Zapewne buntownikom przyświecały różne, szczytne idee, jednak wszelkie rewolty kończyły się wskoczeniem w kapcie starej władzy przez tychże buntowników. Widać jest we władaniu coś, co zniewala władających, choć zapewne to bycie rządzącym jest zniewoleniem przyjemniejszym, niż bycie rządzonym. Zazwyczaj ten, który jest przy władzy żyje na koszt władanych, a to znacznie wykracza poza samą jeno przyjemność. To sposób na życie. Łatwiejsze życie. Nie jest jednak tematem naszej dyskusji sam sens władzy, lecz sens istnienia religii.
Czy aby na pewno przeczytałeś dokładnie chociaż jedno? Jakie?
I nie wykluczają.
Nie bez powodu w tym wątku pojawiła się fizyka kwantowa. To jedna z najnowszych dziedzin wiedzy i to właśnie ona zdaje się być najbliższa stwierdzeniu, że nie możemy wykluczyć, a nawet jesteśmy bliżsi, niż kiedykolwiek potwierdzenia istnienia jakiejś inteligentnej siły, która zawiaduje materialnym światem.
Czy jest to Bóg?
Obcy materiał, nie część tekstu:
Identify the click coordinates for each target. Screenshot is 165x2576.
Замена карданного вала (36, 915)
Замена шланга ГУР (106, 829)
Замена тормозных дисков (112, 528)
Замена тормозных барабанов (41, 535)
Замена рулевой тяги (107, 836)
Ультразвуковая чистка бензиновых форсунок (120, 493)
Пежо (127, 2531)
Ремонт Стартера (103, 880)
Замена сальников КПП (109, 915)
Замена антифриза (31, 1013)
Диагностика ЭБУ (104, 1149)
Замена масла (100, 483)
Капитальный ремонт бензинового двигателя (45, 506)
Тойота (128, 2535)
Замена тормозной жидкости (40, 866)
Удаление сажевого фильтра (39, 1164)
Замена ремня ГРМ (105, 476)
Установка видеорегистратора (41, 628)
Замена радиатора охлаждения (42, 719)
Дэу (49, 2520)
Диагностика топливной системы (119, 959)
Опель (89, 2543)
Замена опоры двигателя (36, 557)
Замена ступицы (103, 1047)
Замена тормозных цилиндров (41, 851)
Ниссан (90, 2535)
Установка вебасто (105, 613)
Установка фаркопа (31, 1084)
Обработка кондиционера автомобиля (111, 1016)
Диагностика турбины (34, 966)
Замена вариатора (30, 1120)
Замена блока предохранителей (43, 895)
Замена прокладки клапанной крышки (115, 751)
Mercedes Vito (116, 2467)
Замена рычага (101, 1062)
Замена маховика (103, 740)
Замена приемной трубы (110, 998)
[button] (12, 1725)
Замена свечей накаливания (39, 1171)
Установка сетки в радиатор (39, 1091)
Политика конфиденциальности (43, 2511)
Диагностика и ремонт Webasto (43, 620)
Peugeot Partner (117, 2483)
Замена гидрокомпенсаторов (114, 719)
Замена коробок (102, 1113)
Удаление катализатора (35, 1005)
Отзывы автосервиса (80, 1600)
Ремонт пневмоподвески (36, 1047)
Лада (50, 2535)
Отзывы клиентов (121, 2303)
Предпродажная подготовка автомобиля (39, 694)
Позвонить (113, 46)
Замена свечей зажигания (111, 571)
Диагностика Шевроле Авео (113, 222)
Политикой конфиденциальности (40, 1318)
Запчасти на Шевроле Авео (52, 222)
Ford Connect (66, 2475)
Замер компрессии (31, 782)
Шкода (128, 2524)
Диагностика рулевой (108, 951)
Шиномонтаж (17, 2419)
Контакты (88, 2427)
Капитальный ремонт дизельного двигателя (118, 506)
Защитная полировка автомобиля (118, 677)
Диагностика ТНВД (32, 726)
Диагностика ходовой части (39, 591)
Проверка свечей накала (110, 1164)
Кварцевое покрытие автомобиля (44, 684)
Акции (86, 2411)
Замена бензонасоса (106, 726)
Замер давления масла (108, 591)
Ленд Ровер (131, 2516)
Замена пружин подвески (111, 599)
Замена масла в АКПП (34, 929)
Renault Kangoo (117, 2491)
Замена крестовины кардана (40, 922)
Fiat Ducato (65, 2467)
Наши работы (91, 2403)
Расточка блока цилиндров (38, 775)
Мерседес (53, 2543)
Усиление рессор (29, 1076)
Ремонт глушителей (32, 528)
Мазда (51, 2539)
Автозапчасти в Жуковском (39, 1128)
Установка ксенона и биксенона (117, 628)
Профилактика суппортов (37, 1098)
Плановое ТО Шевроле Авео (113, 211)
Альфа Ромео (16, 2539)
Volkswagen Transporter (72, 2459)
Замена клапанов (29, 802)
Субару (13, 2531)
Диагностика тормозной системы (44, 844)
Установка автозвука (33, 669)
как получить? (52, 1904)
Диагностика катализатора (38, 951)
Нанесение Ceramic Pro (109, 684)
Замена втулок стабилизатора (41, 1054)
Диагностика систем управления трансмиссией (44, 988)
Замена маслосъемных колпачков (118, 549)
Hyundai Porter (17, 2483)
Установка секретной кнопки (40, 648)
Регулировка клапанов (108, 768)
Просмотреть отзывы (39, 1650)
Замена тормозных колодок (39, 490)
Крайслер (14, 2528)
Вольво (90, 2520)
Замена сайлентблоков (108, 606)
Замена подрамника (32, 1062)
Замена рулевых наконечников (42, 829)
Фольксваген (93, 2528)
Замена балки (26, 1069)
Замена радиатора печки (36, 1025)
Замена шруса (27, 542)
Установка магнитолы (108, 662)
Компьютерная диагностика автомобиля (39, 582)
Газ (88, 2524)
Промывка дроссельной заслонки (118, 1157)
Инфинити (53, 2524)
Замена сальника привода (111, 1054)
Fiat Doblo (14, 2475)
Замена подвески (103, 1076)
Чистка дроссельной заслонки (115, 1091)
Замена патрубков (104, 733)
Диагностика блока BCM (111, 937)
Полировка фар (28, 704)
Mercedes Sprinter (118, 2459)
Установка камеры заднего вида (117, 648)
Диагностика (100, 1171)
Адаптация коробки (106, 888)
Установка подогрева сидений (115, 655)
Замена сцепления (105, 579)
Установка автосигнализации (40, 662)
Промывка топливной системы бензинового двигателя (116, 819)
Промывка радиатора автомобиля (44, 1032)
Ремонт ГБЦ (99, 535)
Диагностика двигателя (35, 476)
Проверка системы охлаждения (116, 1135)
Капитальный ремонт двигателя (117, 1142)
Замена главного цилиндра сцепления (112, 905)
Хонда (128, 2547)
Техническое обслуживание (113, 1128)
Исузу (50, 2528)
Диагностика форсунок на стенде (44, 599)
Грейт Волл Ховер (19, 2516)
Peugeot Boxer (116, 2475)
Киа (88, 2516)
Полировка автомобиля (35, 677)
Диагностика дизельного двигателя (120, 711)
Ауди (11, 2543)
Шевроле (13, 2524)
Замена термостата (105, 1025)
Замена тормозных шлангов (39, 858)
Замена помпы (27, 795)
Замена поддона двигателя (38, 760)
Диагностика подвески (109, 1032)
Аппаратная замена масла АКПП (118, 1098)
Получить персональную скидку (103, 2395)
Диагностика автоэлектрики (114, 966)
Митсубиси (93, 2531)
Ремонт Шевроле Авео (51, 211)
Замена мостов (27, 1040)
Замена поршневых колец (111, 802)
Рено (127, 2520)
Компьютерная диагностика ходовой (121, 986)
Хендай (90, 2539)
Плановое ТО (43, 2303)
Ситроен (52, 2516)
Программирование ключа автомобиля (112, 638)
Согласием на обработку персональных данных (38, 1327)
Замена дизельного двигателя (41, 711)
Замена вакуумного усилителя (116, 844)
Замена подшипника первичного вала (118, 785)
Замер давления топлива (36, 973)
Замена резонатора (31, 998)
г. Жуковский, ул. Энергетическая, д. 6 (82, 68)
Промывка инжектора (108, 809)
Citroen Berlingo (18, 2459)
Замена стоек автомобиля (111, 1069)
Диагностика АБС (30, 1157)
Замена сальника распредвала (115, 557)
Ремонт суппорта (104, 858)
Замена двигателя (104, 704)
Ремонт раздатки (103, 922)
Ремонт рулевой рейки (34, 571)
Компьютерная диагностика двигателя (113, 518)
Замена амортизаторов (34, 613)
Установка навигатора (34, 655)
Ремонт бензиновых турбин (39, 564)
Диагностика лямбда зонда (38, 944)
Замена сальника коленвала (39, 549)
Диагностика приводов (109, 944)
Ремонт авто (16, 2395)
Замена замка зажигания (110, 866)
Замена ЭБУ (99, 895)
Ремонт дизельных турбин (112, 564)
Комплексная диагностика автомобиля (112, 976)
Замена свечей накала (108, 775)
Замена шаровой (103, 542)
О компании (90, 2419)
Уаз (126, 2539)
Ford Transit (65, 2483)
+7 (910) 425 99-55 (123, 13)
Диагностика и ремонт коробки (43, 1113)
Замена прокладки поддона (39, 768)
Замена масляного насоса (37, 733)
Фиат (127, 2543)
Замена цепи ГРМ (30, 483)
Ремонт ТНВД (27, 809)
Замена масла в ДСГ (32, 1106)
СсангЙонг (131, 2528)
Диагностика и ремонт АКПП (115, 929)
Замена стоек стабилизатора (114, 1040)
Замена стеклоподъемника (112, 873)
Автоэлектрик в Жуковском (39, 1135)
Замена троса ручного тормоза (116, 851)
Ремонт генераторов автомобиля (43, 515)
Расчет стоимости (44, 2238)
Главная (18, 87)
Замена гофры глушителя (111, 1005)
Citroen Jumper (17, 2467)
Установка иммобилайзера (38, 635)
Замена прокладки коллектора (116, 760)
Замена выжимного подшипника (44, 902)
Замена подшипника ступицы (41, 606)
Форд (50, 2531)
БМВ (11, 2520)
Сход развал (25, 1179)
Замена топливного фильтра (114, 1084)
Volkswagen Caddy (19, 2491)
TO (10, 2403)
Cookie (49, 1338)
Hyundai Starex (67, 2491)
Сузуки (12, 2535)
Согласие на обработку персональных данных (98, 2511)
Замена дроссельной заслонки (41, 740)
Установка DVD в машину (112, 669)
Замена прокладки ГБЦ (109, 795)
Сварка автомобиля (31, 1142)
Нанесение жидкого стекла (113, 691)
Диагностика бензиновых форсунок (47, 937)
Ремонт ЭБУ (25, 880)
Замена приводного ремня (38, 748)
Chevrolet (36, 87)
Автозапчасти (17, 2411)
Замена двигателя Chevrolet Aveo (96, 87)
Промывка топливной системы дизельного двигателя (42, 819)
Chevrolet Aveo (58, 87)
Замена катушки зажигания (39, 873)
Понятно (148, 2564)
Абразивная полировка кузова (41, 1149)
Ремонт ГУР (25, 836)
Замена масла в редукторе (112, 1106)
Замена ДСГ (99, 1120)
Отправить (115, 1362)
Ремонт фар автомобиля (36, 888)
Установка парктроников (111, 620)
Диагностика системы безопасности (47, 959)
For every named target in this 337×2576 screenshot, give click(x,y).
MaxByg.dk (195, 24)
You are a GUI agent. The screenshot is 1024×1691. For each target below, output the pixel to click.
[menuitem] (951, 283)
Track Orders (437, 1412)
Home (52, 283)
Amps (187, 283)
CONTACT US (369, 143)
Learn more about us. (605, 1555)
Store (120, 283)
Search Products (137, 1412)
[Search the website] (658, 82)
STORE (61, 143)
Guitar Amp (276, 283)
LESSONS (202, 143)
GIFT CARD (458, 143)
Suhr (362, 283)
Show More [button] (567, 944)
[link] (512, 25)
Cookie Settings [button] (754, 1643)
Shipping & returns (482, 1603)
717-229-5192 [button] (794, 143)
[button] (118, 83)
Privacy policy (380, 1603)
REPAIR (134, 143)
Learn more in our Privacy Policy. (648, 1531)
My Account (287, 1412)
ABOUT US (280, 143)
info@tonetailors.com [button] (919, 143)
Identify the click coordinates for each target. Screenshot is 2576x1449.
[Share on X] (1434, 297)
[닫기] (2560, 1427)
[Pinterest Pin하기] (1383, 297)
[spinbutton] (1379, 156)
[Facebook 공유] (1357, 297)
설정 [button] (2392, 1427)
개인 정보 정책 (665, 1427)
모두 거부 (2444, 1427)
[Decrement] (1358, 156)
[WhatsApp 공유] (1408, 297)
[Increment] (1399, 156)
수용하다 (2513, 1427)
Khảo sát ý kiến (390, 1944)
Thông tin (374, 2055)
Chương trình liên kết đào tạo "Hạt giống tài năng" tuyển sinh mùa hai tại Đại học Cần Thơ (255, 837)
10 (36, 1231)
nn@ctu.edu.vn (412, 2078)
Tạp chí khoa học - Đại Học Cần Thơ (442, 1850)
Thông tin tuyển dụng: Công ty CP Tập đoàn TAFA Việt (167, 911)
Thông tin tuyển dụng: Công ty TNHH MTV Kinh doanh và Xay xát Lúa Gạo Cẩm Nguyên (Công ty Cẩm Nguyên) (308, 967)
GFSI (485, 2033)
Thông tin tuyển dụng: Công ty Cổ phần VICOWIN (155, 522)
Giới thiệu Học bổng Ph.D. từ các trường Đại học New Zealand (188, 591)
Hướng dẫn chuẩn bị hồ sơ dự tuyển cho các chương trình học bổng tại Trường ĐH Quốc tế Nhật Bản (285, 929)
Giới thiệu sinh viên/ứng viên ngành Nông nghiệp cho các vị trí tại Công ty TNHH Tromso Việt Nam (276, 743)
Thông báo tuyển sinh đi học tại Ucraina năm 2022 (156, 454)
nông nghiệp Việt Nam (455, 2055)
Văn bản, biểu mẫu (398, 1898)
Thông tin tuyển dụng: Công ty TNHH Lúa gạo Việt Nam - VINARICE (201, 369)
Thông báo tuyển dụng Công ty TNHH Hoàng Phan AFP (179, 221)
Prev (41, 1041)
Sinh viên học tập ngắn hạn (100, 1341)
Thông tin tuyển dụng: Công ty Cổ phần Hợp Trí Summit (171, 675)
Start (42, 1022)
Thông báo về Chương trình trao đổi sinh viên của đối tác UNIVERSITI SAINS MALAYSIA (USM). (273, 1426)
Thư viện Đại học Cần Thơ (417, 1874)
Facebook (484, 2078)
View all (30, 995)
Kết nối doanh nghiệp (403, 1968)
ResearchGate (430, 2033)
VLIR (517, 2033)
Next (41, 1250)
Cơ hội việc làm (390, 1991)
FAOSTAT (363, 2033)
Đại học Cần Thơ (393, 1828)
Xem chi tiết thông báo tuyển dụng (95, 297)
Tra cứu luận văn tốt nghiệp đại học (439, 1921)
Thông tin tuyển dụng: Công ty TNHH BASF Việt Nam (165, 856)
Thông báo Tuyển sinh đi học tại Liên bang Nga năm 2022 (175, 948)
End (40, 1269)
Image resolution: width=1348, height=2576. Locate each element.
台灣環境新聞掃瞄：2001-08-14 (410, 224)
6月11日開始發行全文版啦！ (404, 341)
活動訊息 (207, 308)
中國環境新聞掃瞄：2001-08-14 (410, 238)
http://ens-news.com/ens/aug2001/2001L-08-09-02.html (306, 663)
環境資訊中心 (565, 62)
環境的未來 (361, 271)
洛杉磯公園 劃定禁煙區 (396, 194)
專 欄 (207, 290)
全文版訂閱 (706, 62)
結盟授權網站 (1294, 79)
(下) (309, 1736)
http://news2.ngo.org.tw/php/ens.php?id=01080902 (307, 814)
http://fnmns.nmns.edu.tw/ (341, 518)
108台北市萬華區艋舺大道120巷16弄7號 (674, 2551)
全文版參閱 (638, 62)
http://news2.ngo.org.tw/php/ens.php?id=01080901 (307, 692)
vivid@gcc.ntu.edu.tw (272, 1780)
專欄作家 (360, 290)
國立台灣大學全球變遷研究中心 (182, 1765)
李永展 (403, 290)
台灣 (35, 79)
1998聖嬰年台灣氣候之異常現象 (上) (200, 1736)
To zależy, jak ową siłę nazwiemy, na pewno jednak nie ma ona nic wspólnego z brodatym staruszkiem mieszkającym na chmurce.
Tu się z Tobą zgadzam. Ale tego nie wymyślił żaden Bóg, tylko twórcy religii. To oni wymyślili baśń o cudownym narodzeniu i życiu niejakiego Chrystusa, jego śmierci zaś przypisali jakieś zagmatwane "odkupienie". O tym żadne pismo, ani stare, ani nowe, nie wspomina ani słowem. W tej dyskusji próbuję udowodnić, że wiara i religia to dwa różne pojęcia, choć trwale ze sobą powiązane. Ta druga bowiem nie mogłaby istnieć bez pierwszej. Odwrotnie - bez problemu. Dla poparcia tezy przytoczę słowa dwóch ludzi, obu myślących, choć diametralnie różnie:
1. Dla ludu religia jest prawdą, dla mędrców fałszerstwem, a dla władców jest po prostu użyteczna. - Seneka Młodszy,
2. Wiadomym jest jak wiele my i nasi zawdzięczamy baśni o Chrystusie. - Giovanni de` Medici, znany szerzej, jako Leon X, papież KRK.